La versione di C.

Gabriella Cantafio
Cristiano De André - Giuseppe Cristaldi
Mondadori Electa, 197 pp,  18,90 euro

    Per vedere il passato basta guardare le stelle: stenditi qui che ti insegno come fare”, sussurrava un saggio capofamiglia a un figlio bramoso di imparare a leggere il cielo nelle notti più buie. A distanza di cinquant’anni, quel figlio, Cristiano De André, primogenito di Fabrizio, si è sdraiato nuovamente. Stavolta, sotto lo sguardo inquisitorio dei detrattori, spogliato di ogni maschera, svuotando un fardello di aneddoti che si confondono tra riso e pianto.

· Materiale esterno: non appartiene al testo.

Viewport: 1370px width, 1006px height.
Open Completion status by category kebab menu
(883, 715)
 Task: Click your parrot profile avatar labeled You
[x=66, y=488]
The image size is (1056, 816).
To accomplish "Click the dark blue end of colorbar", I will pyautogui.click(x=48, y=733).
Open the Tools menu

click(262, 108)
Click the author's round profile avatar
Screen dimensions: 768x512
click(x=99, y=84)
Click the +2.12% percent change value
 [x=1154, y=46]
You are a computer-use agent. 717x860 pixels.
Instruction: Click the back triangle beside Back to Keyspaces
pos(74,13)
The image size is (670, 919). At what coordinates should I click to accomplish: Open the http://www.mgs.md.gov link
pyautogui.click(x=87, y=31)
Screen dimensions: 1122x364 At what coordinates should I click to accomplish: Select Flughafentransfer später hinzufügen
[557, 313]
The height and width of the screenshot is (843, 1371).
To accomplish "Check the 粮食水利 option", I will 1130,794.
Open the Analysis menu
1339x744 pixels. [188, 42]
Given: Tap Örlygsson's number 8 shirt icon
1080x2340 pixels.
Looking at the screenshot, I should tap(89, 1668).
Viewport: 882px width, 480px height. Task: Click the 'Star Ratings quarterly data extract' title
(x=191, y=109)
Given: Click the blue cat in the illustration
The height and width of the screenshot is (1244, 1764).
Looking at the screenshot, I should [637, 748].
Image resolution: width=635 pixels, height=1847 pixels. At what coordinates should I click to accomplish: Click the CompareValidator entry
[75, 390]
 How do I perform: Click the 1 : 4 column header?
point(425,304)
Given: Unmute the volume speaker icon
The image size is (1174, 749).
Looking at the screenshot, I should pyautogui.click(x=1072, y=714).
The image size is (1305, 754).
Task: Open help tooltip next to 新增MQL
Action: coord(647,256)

    Giunto a trent’anni di carriera, il figlio di Faber ha deciso di rompere il silenzio e dare la sua versione dei fatti con un’autobiografia, scritta a quattro mani con Giuseppe Cristaldi, che cadenza la sua complessa esistenza in quattro tempi. Dalla tormenta di neve durante la quale venne al mondo sino alla tempesta di una vita impetuosa, ove a salvarlo c’è sempre la famiglia sgangherata ma importante. Eroina, alcol, liti furiose, fughe e improvvisi slanci emotivi: tanti, troppi gli abissi in cui sprofonda il giovane De André, che cerca di riemergere con la sua genialità ma più volte viene inghiottito dal vortice della droga che rende invisibili. A fare da sfondo  a cadute e risalite si alternano la sua città natale, Genova, con le finestre di carta velina, la campagna ligure, e la “mitopoetica” Portobello che inebria con l’effluvio di mirto, ginestra e buredda, sino alla capitale britannica e Tempio Pausania che lo vide collegiale svogliato.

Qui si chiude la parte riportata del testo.